J’espère de tout cœur que la France sera le leader Européen
de cette évolution. Notre équipe nationale est composée
de joueuses de talent, motivées, passionnées qui rêvent
elles aussi de participer aux grandes fêtes mondiales : coupe du
monde et Jeux Olympiques. Au delà des aléas de disponibilité
de l’effectif tant pour des raisons de blessures que de refus de mise à
disposition des joueuses par les employeurs, de gestion du groupe, de choix
tactiques qui peuvent expliquer l’absence de notre équipe nationale
aux USA, il est impératif de se donner les moyens d’un travail au
quotidien dans les clubs tant en quantité que en qualité.
Le sélectionneur aura alors à sa disposition des joueuses
qui seront au moins a égalité sur le plan physique, tactique
et mental avec les autres nations, ce qui n’est pas le cas aujourd’hui.
La victoire ensuite est affaire de talent, d’inspiration, de volonté
et de bien d’autres choses encore, dont les françaises ne sont absolument
pas dépourvues.
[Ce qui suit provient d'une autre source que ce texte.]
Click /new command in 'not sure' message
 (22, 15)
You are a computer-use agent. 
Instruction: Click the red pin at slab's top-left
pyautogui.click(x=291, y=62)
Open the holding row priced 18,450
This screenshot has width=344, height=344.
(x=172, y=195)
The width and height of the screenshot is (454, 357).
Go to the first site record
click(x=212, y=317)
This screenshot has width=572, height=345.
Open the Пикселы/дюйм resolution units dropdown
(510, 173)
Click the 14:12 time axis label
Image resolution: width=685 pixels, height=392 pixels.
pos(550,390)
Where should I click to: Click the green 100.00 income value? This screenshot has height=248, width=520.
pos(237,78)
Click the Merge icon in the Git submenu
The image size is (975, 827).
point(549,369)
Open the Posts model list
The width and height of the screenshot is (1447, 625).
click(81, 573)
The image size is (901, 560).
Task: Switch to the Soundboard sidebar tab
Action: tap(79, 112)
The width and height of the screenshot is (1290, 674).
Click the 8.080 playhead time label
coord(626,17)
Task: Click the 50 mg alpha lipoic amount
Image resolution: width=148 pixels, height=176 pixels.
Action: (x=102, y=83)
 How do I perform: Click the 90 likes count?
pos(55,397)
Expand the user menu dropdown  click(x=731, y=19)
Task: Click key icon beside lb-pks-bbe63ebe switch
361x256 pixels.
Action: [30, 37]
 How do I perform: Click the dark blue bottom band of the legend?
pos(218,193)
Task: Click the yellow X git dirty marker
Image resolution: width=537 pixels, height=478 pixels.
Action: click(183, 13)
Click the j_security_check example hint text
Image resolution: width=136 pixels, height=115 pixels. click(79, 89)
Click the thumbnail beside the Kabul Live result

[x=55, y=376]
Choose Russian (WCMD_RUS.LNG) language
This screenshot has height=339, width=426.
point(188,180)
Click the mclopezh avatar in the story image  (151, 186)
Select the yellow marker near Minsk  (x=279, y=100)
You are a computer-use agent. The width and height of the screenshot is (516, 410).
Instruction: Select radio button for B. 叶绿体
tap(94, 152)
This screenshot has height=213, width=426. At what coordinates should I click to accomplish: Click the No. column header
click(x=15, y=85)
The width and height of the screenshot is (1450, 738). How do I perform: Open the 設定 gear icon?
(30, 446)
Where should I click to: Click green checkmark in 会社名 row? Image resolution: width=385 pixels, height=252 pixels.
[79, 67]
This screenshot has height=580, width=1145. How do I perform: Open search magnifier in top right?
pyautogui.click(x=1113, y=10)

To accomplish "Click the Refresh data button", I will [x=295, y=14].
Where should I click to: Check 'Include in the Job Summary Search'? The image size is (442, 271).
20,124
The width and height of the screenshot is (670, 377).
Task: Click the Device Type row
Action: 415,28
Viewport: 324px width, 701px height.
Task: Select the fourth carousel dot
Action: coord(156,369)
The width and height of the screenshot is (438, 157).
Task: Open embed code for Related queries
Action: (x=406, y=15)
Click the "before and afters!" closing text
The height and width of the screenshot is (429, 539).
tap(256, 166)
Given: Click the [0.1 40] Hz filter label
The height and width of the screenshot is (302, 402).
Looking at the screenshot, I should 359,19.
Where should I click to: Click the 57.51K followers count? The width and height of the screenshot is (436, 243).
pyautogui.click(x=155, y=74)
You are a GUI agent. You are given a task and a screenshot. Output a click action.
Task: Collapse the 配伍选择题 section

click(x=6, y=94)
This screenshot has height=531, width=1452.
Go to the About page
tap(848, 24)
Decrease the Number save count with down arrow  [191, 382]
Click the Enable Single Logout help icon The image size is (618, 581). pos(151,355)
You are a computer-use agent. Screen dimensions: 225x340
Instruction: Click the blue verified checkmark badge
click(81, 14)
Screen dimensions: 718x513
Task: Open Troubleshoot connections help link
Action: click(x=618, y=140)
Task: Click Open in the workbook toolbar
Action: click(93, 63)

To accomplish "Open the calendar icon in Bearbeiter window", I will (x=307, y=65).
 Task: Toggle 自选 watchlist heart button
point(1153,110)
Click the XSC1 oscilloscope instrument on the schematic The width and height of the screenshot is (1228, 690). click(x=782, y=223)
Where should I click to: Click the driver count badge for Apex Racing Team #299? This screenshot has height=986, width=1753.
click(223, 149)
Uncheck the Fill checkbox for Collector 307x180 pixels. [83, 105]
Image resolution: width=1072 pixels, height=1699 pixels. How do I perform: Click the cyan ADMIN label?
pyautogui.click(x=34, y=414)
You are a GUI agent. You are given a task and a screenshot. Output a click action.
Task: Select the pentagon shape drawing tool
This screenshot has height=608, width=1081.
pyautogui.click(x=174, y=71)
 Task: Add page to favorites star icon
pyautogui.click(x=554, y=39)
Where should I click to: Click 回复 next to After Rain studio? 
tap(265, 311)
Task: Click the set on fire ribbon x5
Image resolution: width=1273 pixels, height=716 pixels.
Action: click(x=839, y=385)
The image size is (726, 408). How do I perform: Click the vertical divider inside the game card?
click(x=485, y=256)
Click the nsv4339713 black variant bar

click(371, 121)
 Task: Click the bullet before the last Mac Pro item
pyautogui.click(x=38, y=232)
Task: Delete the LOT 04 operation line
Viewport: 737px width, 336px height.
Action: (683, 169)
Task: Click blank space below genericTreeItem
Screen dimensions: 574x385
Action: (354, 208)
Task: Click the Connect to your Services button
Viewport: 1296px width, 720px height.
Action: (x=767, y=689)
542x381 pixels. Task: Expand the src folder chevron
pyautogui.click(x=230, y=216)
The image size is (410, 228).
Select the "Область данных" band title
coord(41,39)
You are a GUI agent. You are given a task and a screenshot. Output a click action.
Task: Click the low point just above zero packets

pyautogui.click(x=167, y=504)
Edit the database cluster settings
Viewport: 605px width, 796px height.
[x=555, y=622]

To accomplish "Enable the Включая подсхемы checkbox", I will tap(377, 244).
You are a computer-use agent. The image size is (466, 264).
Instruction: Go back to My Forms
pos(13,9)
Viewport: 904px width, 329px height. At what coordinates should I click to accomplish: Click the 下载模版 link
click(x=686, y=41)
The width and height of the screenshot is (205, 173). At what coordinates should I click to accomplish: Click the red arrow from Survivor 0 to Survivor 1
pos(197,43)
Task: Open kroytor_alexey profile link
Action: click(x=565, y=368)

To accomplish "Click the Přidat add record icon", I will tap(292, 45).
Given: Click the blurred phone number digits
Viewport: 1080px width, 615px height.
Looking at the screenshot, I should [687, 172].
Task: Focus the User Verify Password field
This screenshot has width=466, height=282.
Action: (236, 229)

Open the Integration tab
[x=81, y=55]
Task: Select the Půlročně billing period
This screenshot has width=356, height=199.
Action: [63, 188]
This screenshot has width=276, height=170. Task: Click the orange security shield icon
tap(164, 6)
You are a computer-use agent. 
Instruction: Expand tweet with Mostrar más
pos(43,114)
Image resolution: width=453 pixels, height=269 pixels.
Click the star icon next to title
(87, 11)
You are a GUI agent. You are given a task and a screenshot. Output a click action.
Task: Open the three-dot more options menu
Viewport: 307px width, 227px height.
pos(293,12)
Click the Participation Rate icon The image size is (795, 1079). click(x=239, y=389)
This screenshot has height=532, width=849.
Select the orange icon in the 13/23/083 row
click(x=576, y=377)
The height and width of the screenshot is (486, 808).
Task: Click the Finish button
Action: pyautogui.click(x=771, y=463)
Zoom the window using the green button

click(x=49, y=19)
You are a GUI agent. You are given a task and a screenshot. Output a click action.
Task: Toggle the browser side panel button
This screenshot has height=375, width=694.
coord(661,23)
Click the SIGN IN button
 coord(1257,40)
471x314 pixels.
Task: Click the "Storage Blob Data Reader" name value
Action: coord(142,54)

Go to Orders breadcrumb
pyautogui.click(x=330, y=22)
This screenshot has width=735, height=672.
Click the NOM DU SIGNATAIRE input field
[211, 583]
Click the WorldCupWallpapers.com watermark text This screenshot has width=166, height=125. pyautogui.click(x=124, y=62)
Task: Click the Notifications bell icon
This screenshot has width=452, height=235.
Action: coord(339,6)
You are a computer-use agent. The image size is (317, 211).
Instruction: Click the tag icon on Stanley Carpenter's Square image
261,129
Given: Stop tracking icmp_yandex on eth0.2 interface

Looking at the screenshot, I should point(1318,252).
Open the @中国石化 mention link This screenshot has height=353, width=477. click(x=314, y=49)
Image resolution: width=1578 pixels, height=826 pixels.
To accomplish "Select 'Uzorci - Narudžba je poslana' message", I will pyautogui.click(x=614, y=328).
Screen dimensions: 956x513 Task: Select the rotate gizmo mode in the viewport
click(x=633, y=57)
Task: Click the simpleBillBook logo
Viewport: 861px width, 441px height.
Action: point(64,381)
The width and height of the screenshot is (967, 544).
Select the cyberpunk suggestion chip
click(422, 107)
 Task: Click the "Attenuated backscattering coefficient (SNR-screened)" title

La France peut et doit vouloir conquérir
le titre de championne du monde de Football Féminin ! ! ! !
Les cadres techniques de la Fédération Française
de Football sont unanimement reconnus dans le monde entier. Il faudrait
parvenir à les motiver pour qu’ils s’investissent dans le football
féminin. Afin de permettre aux femmes d’atteindre un tel niveau,
je pense qu’il serait intéressant de créer des binômes
avec des entraîneurs masculins diplômés, qui accompagnerait
les femmes tout au long de leur formation, jusqu’au plus haut niveau. En
effet, au delà des diplômes, ce partenariat permettrait la
mise en oeuvre d’un partage d’expérience résultant de leur
vécu le plus souvent d’anciens joueurs professionnels et de leur
pratique d’entraîneur, CTD (Conseiller Technique Départementaux)
ou CTR (Conseiller Technique Régionaux). J’ai remarqué que
les deux entraîneurs des équipes finalistes de la Coupe du
Monde féminine étaient des hommes. Les femmes, avec un apprentissage
adapté et patient, doivent aussi prendre ces postes de manager.